#### SUPPLIED TEXT
====

Cafepress Refuses to Learn Its Lessons …
Cafepress is at it once again. Here come the major changes designed to screw shopkeepers. No, I will not mince words. Gee, you would think that they would have learned their lessons after the whole Volume Bonus fiasco. But no. They are determined to not learn from history.
Cafrepress announced, in email, several new changes that are designed, if you ask me, to make the marketplace they own and operate more profitable and take money out of the pockets of those that make them successful. With not even so much as a courtesy call to get the opinion of the top shopkeepers it is the same old same old from Cafepress.
DISCLAIMER: Before going any further I want to make it perfectly known that I have been called by Cafepress and talked with them about this change. As usual they are very polite after the fact, which does little to sooth my nerves. Despite this conversation, which contains some propriety info I cannot share, I am still not pleased and I think I communicated that well to CP.
Now … back to my thoughts …
First up, Cafepress is refining their search platform and algorithm. They lead off the announcements with this because they can promote it as something positive to help deliver more relevant search results … something successful shopkeepers have been begging for.
But then it goes downhill from there.
Beginning June 1st: We’ll start setting prices in the Marketplace, and Shopkeepers will receive a 10% commission off the final retail prices from all Marketplace sales. This change provides our shoppers with consistent pricing that’s competitive with other online retail stores. It also allows us to better invest in a quality retail experience and continued growth.

====

#### Saved entries

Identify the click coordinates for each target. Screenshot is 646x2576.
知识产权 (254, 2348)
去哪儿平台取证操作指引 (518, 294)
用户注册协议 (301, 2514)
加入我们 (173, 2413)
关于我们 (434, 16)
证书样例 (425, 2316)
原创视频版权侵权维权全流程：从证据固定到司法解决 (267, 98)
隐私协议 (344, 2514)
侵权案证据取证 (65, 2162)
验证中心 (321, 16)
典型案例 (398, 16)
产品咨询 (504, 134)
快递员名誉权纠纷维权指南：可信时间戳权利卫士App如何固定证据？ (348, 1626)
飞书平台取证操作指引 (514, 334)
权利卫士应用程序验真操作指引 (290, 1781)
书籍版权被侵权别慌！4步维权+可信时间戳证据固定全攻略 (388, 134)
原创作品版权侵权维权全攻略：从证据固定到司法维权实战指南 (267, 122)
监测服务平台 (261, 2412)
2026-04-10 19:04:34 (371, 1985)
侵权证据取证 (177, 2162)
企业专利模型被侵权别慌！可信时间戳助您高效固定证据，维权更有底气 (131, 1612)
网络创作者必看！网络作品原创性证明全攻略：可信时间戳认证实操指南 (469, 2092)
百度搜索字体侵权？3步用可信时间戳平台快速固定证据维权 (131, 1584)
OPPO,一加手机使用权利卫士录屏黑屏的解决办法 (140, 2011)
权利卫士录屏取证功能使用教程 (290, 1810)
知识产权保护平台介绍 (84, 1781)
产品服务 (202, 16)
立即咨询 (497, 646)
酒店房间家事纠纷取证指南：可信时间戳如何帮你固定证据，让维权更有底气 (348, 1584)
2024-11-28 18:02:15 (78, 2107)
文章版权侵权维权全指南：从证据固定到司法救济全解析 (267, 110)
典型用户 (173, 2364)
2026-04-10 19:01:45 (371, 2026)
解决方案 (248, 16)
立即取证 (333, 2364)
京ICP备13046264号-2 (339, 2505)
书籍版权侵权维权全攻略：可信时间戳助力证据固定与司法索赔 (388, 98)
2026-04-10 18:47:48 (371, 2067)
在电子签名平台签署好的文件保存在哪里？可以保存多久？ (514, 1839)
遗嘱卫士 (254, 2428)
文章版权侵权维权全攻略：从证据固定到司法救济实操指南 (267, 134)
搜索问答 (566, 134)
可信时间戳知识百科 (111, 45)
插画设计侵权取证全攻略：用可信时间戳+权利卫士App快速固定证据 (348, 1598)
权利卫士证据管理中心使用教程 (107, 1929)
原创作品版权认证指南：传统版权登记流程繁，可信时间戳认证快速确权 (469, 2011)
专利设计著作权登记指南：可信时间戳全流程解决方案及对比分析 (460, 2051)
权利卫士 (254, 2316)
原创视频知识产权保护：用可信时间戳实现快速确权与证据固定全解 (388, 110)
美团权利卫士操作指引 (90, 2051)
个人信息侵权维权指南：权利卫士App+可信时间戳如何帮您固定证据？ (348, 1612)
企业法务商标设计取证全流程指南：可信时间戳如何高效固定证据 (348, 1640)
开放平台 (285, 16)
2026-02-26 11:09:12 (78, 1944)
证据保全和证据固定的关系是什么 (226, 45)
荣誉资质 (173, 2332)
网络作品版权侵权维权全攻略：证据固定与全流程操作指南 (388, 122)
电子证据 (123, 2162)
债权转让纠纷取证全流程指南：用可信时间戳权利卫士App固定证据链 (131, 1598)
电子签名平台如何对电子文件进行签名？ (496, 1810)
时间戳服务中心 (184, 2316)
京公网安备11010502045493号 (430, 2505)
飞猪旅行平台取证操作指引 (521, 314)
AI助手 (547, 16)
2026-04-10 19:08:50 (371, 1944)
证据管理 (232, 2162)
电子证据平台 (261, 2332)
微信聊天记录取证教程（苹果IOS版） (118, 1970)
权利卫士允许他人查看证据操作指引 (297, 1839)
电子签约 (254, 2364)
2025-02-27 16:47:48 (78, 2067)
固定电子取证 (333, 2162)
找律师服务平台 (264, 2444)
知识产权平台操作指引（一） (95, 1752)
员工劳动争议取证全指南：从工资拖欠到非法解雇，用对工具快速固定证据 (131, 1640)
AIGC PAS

====

#### WRITTEN TASKS
a - In the Cafepress post, list each thing the quoted announcement says the new pricing change provides or allows.
b - Please carry the Cafepress post forward from its last sentence, writing the next paragraph or two in the same voice.
Nothing in the records is needed here.

#### TASK RESULTS
a -
- Consistent pricing for shoppers that is competitive with other online retail stores
- Better investment in a quality retail experience
- Continued growth

b -
Yep, you have heard right. Cafepress is telling shopkeepers how much they will sell their hard work for and is making a major change to the ToS by doing this. Pardon me Mr. and Mrs. Cafepress people, but setting the price of a piece of crap white t-shirt with a single word on it in Arial font the same as a meticulously designed piece is not only insulting but it is down right stupid! Now every white t-shirt will cost the same when viewed through the marketplace? Gee, first you take our commissions away from marketplace sales and now you are setting our prices for us PLUS telling us how much commission we will receive?
I think the response to this is rightfully, “Screw you!” And I will not begrudge any shopkeeper that responds as such.
Oh, but don’t worry. Cafepress will still, graciously, allow us to maintain whatever markup we want in our own shops!
These changes DO NOT impact the pricing, markup, or sales you are driving in your own shops. By separating our Marketplace pricing from the prices you set in your shops, we’re able to preserve shop base pricing and continue to support Shopkeepers who drive their own sales.
Thank you massah!
Let’s put the pieces of this puzzle together. First, volume bonuses are reworked to eliminate marketplace sales and now prices will be set for shopkeepers on the items that they are selling through the marketplace! See a trend here? Cafepress is working to make the marketplace (which it owns and operates) the best place to buy from and also the most profitable place for them to sell from. Now that means that shopkeepers will have to again work extra hard to make up for lost sales while competing against themselves!
Gee, where is someone going to buy from now? The second they see that little Cafepress logo at the top of the Cafepress hosted user store front they will click through and buy from the marketplace if they know that they can save a couple bucks once word gets around as to what Cafepress’ market place prices are and that they are lower?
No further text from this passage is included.